# How should i proceed?



## Seattle_Aquarist (Jun 15, 2008)

Hi Joe,

Welcome to TPT!

Regrettably the link to the picture is not working for me; possibly you have to be a member of the forum to see it.

What size tank so you have?

The Florin Multi does not contain any nitrogen, just potassium,calcium, magnesium, and a couple other micro-nutrients. The Florin Gro does contain nitrogen, nothing else. None of the ones you listed contain any phosphorus.

-Roy


----------



## zorg1983 (Aug 4, 2018)

Hi Roy,

Here's a link - https://ibb.co/ipodLe

The tank is 40L. 

what product of BrightWell Aquatics contains phosphorus?
Should i add Co2?

Joe.


----------



## Seattle_Aquarist (Jun 15, 2008)

Hi Joe,

It looks like your tank was planted recently so expect changes as it matures. 

I believe I see Vallisneria, Blyxa, Hygrophila corymbosa, watersprite, myriophyllum, and possibly an aponogeton or cryptocoryne hiding the the right rear corner. Most of those plants should do fine with the possible exception of the Hygrophila corymbosa which appears to be emersed grown (grown in air) and the original leaves you see there may die off over time. The good news is new leaves that form underwater should emerge and do fine.

I would continue dosing the Florin Multi, start dosing the Florin Gro and pick up some Florin-P for phosphorus. An 8 hour photoperiod may be a little too much since the tank is not well established yet, in fact it may not have completed the nitrogen cycle. If algae starts forming I would cut the photoperiod back to about 5 hours. Then clean remove the algae from the glass and every week increase the photoperiod by 1/2 hour until algae starts showing up again....then back down about 1/2 hour.


----------



## zorg1983 (Aug 4, 2018)

Hi Roy,

Yes. the tank is fresh  , i will continue dosing with Florin multi also with Florin K. i will purchase the phosphorus and dose as well.

Regarding water change , how often should i do that? Co2 ,should i add it to tank?

Joe.


----------



## Seattle_Aquarist (Jun 15, 2008)

Hi @zorg1983

Yes, continue with the Florin Multi, Florin Gro, Florin K and add the Florin P.
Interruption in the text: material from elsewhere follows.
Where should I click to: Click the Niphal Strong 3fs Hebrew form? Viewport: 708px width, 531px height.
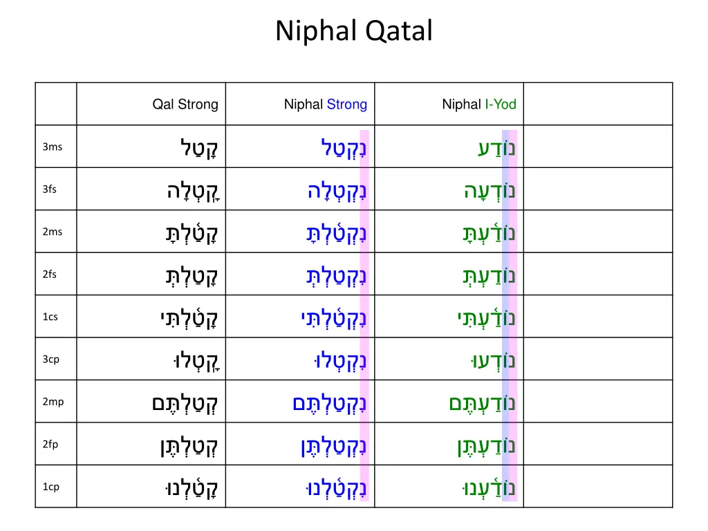coord(337,191)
I do weekly water changes of 50% once a week, it helps re-balance the plant nutrient levels and helps to prevent any nutrient levels from becoming excessive but more importantly it removes organic waste from the tank which promotes fish health and growth.

You can use a carbon supplement like Excel or CO2 in gas form is more readily utilized by plants for growth.


----------



## zorg1983 (Aug 4, 2018)

Hi Roy,

I own Co2 and a regulator. i am trying to understand how much bubbles will fit this kind of tank ?


----------



## Seattle_Aquarist (Jun 15, 2008)

Hi @zorg1983

That is about a 9 gallon aquarium so it isn't going to take a lot. Typically we measure the amount of CO2 going into smaller tanks in "bubbles per second" BPS. I your case, depending upon the amount of surface agitation I would start with about 1 bubble per second, depending upon surface agitation that should provide about 20 ppm of CO2. You will want to get a drop checker and fill it with 4.0 dKH indicating solution. I like the Fluval myself. After you get a drop checker installed you can target other levels...I try for 30 ppm of CO2 in my tanks which is conservative but safe for all of the fish species I maintain.


----------



## zorg1983 (Aug 4, 2018)

What exactly this drop checker do?


----------



## Seattle_Aquarist (Jun 15, 2008)

Hi zorg1983,

A drop checker is used to measure the amount of dissolved CO2 in the water of an aquarium. It is not an instantaneous read however, it takes several hours for a drop checker to register a more or less accurate reading. Some folks use the dKH / pH method to measure the CO2 level in a tank but that method can result in incorrect estimates of the CO2 level and endanger the fish in a tank. Most fish, except for the more sensitive species, can tolerate a CO2 level of +/- 50 ppm.


----------



## zorg1983 (Aug 4, 2018)

Got you. i will purchase it .

Roy- besides dosing and adding the drop checker and co2. what else should i do to make sure the plants will grow and be healthy. 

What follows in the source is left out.